START Entries provided

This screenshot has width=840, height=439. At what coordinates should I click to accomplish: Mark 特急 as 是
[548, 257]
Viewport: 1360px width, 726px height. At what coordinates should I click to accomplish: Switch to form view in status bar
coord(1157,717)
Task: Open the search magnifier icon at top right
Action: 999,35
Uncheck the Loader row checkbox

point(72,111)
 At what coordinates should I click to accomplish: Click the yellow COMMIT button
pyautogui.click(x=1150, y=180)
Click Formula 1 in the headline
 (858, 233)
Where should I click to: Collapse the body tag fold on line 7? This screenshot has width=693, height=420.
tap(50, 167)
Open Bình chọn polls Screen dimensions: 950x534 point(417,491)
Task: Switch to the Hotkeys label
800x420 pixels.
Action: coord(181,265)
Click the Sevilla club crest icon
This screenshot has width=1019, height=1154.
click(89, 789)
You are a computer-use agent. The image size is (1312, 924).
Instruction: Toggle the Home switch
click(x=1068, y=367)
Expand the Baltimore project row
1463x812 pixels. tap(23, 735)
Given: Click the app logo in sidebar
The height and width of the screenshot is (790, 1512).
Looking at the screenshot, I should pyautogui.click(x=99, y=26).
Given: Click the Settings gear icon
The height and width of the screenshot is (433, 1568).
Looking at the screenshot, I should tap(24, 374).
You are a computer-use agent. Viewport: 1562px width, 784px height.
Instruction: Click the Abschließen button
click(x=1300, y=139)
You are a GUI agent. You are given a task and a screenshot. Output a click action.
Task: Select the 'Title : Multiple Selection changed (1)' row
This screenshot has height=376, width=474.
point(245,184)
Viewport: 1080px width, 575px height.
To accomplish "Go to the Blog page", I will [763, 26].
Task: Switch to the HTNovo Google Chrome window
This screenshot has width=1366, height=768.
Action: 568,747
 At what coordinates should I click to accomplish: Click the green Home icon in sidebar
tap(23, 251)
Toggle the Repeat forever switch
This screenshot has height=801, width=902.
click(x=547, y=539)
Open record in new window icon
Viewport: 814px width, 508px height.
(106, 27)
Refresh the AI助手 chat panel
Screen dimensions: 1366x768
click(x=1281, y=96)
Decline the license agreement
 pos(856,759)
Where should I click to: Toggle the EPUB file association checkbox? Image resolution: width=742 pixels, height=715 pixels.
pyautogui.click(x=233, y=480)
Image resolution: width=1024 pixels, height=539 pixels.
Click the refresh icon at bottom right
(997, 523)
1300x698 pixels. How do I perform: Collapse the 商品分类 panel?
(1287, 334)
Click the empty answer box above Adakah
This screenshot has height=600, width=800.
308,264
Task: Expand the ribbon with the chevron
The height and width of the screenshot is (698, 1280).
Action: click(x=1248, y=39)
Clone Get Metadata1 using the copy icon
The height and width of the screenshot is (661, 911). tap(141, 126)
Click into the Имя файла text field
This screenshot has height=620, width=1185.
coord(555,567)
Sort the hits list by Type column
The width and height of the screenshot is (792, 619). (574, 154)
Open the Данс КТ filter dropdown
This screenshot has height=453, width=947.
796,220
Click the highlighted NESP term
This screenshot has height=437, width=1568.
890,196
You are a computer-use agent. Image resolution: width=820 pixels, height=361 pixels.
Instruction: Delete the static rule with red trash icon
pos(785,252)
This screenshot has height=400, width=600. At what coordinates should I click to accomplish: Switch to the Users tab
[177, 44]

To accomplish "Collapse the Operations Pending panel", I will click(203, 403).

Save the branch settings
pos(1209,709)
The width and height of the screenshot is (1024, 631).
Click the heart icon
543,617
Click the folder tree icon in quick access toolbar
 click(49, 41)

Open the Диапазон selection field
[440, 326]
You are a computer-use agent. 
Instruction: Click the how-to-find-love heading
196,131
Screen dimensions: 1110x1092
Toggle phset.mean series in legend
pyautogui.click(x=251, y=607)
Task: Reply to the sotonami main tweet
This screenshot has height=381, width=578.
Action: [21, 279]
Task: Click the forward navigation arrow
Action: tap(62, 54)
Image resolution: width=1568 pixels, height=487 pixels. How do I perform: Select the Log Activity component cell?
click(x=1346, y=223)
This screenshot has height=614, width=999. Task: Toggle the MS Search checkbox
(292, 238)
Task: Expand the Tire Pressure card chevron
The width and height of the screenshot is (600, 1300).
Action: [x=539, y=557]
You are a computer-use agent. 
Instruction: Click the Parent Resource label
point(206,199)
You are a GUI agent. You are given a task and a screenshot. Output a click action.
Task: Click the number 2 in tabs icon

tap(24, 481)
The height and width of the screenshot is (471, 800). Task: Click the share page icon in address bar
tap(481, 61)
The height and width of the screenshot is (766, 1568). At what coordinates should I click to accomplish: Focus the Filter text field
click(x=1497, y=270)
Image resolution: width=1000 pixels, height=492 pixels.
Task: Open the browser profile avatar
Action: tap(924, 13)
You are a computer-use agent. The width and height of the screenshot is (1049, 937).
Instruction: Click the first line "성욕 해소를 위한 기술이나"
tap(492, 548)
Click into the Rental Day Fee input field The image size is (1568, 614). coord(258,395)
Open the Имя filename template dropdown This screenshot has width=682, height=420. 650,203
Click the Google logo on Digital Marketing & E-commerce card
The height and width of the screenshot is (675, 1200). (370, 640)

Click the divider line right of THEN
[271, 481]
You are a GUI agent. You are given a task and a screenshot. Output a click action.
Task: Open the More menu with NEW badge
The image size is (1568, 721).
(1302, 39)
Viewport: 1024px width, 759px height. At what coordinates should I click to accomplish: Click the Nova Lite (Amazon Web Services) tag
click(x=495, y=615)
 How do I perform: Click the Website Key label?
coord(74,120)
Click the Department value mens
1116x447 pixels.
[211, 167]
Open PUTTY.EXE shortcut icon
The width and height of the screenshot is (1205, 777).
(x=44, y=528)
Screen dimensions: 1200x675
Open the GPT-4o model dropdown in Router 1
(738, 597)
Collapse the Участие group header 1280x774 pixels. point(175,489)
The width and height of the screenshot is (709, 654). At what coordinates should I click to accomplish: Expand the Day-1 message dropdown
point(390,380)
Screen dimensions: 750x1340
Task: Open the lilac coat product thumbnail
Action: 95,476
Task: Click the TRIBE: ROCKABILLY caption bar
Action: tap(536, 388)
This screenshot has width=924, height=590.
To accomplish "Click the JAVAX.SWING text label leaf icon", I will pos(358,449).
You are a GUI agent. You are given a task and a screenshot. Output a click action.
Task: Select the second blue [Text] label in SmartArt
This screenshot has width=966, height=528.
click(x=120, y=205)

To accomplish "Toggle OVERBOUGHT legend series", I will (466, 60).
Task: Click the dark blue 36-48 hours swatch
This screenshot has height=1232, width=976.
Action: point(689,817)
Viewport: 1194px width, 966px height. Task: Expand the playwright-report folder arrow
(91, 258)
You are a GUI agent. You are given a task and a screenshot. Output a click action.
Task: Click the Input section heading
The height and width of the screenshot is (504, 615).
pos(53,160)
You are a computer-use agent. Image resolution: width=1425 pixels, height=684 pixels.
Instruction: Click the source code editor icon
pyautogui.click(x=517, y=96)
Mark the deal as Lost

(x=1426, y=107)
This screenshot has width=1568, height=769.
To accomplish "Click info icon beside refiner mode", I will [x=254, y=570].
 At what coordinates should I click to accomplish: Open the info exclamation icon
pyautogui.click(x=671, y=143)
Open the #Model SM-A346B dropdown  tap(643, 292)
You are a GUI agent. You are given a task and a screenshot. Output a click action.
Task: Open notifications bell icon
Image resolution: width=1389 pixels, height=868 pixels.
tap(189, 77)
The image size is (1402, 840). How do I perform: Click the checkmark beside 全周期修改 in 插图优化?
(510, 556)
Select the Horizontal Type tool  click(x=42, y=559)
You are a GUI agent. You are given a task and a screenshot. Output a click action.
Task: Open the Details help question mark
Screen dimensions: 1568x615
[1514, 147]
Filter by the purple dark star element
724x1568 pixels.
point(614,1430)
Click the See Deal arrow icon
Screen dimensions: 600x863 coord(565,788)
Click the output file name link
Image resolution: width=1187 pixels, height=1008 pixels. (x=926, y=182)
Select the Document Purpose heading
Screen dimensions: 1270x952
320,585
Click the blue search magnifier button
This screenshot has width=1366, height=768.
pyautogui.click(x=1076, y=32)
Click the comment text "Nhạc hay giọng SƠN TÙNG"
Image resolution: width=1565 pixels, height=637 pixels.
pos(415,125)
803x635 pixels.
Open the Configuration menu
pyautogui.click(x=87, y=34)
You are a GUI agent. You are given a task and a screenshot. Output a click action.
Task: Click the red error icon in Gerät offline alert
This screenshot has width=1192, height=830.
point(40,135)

END Entries provided

Retype the listing above, word for word, from its first line to the line containing "Given: Click the app logo in sidebar", both ends included.

This screenshot has width=840, height=439. At what coordinates should I click to accomplish: Mark 特急 as 是
[548, 257]
Viewport: 1360px width, 726px height. At what coordinates should I click to accomplish: Switch to form view in status bar
coord(1157,717)
Task: Open the search magnifier icon at top right
Action: 999,35
Uncheck the Loader row checkbox

point(72,111)
 At what coordinates should I click to accomplish: Click the yellow COMMIT button
pyautogui.click(x=1150, y=180)
Click Formula 1 in the headline
 (858, 233)
Where should I click to: Collapse the body tag fold on line 7? This screenshot has width=693, height=420.
tap(50, 167)
Open Bình chọn polls Screen dimensions: 950x534 point(417,491)
Task: Switch to the Hotkeys label
800x420 pixels.
Action: coord(181,265)
Click the Sevilla club crest icon
This screenshot has width=1019, height=1154.
click(89, 789)
You are a computer-use agent. The image size is (1312, 924).
Instruction: Toggle the Home switch
click(x=1068, y=367)
Expand the Baltimore project row
1463x812 pixels. tap(23, 735)
Given: Click the app logo in sidebar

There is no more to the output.